Rajasthan’ın gölleriyle ünlü şehri Udaipur’un en romantik eylemi Şehir Sarayı manzarasına karşı tekneyle Pichola gölünde bir gezinti. Suyun üzerinde yüzer gibi görünen Jag Mandir Sarayı, düğünler ve davetlerde kullanılmak için yapılmış. Şehrin bir diğer ikonik yeri ise yine gölün üstünde bembeyaz parıldayan Taj Lake Palace. Otel olarak kullanılan eski saray, yemeğe dahi sadece konaklayan misafirleri ağırlıyor. Biz, Hindistan’a özgü masala çayımızı burada alıyoruz. Buradan tekneyle gölün kenarında binbir gece masalına daldığınızı hissettiren Oberoi Udaivilas’da ise gün batımında kadeh tokuşturmak harika bir fikir. Bir diğer öneri;  Fateh Prakash Sarayı’nın terasında göl manzarasına karşı yemek olabilir.

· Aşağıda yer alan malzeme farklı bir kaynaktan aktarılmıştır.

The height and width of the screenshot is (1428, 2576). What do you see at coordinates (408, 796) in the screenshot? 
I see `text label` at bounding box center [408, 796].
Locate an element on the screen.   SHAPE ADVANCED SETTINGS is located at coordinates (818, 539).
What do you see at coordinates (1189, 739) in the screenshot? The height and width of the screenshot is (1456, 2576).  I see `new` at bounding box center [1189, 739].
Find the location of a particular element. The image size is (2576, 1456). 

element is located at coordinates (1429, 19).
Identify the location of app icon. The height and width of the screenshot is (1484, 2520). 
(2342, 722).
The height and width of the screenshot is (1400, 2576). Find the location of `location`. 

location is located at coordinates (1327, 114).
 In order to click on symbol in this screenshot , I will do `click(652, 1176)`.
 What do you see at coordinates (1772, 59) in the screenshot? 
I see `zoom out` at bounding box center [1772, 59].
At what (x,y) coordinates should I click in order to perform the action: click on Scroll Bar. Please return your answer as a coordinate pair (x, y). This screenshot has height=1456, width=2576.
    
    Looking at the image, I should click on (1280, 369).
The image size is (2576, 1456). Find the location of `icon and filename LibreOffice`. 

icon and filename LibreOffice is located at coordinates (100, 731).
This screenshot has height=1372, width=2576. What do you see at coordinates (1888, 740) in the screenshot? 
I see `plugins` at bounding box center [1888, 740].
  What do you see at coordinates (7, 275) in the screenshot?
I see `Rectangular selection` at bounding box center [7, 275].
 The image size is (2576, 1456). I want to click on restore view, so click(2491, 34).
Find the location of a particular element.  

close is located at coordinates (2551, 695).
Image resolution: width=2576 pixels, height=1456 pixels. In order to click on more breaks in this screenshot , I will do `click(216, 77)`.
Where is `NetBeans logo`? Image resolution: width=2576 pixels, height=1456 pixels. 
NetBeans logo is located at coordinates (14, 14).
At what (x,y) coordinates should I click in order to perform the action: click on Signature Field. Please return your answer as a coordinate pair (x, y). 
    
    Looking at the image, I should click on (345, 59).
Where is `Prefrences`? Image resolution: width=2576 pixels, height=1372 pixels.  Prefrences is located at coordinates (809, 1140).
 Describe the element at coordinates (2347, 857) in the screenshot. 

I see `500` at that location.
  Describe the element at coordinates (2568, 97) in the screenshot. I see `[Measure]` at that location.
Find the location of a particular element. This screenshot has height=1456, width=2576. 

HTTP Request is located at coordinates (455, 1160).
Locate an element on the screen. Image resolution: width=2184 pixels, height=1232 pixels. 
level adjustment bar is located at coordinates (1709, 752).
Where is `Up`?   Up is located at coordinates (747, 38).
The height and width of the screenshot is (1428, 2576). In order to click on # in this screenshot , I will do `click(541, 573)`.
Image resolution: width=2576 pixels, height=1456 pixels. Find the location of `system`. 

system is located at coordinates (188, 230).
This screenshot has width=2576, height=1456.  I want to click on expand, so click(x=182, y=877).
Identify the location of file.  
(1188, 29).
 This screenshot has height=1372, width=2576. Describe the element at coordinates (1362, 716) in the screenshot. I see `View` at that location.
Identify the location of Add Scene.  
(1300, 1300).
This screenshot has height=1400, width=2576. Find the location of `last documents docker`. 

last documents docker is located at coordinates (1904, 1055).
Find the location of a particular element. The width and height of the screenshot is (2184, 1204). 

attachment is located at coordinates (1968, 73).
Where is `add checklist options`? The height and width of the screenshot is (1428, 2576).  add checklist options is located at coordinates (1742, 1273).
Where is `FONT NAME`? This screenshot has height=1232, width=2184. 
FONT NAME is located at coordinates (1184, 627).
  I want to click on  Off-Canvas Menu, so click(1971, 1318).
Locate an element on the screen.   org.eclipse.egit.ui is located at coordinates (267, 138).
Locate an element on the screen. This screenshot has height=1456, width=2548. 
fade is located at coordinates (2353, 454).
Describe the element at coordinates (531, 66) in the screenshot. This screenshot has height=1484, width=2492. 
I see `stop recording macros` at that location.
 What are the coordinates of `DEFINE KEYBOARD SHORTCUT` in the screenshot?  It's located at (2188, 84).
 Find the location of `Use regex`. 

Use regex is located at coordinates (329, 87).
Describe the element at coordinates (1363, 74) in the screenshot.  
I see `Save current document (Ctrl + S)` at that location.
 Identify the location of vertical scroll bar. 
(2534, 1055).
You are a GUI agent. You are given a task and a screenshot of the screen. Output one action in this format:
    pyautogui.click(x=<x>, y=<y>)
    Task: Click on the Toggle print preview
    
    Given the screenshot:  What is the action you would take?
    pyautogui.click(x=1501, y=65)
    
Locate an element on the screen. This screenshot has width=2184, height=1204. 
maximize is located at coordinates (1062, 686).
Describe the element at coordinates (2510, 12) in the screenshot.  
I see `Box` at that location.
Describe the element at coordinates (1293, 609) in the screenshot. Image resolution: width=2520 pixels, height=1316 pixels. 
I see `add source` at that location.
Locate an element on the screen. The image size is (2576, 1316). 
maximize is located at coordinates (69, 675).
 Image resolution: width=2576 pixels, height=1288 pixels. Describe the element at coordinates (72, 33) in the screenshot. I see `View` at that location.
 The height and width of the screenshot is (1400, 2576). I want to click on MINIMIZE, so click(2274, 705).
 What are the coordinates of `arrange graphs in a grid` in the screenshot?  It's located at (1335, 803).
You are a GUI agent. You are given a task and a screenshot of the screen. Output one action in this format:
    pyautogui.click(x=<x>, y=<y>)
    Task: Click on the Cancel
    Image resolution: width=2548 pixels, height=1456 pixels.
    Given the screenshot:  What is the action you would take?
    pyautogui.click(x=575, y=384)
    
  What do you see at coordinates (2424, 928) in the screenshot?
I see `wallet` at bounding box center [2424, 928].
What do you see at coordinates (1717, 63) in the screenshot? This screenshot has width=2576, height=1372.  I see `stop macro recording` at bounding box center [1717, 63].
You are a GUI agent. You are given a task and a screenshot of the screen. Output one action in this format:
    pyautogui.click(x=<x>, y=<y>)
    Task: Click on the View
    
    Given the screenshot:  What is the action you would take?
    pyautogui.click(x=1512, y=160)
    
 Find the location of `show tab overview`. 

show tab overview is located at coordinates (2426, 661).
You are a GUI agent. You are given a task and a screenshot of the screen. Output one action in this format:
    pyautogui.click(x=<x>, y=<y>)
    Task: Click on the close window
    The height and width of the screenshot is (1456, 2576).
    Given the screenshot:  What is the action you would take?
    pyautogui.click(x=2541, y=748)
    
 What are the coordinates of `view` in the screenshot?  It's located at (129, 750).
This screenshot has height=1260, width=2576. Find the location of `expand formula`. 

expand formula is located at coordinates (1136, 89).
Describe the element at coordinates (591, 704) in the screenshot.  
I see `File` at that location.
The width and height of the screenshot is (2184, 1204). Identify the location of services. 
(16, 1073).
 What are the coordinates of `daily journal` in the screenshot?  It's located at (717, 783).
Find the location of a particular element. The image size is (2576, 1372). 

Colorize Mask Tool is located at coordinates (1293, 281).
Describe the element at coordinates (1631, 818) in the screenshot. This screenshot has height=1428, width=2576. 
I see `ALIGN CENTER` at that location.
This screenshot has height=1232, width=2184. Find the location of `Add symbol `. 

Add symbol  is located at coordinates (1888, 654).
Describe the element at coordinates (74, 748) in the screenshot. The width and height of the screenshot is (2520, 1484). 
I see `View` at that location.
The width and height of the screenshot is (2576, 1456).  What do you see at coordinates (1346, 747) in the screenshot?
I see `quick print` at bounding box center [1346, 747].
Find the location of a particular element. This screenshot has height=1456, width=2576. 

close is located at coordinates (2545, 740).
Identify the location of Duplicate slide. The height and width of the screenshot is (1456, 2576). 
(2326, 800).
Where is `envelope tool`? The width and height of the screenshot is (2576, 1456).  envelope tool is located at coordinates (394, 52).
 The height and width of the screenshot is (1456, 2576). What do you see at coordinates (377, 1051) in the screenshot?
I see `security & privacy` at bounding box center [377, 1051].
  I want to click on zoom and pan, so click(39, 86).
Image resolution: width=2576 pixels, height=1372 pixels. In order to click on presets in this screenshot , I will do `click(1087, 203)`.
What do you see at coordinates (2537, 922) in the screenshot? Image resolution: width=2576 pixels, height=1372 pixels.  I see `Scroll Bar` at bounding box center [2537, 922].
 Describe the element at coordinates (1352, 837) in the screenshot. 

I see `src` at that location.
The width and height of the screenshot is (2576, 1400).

La vie en rose: Pembe şehir Jaipur

Mistik tapınakları, ganj suyuyla doldurulmuş banyoları, pembeye boyanmış binaları, 953 pencereli Hawa Mahal’i, şehre hakim heybetli kalesiyle görülecek çok noktası var Jaipur’un. Buradaki romantik önerim önce astronomik gözlem evi Jantar Mantar’a gitmeniz.

Hint astrolojisi, Hinduizm için vazgeçilmez unsurlardan biri. Astronomi alanında çalışan Mihrace Jai Singh II tarafından  1734’de yaptırılan bu açık hava gözlem evi insanı hayrete düşürüyor. Biz şanslıyız, burada rehberimiz astrolog denecek kadar bilgili. Eşimle astrolojik uyumumuza ve el falımıza bakıyor. Romantik ve keyifli sohbetin sonunda beni şu sözleriyle kaybediyor: “Kızmazsanız bir şey söyleyeceğim, eşiniz oldukça sabırlı, siz de çok tatlısınız ama tatlı bir zehir gibi”.

Başkentte romantik köşeler

Bambularla çevrili yolları, nilüferlerin yüzdüğü havuzlarıyla Garden of Five Senses’de yürüyüşe çıkabilir, şehre gün batımında kuşbakışı bakmak için Delhi Eye’la göğe yükselebilir, The Imperial’da çay saatine katılabilir, Hauz Khas Village’de gölü arkanıza alıp geyik parkında keyif  yapabilirsiniz. Indian Accent, Hindistan’ın lezzetlerini ve geleneklerini yaratıcı bir şekilde sergileyen şık bir restoran. Delhi’nin kaotik bölgeleri sizi ürkütmesin, bunlara benzer bir çok alternatif şehrin yeni bölümlerinde mevcut.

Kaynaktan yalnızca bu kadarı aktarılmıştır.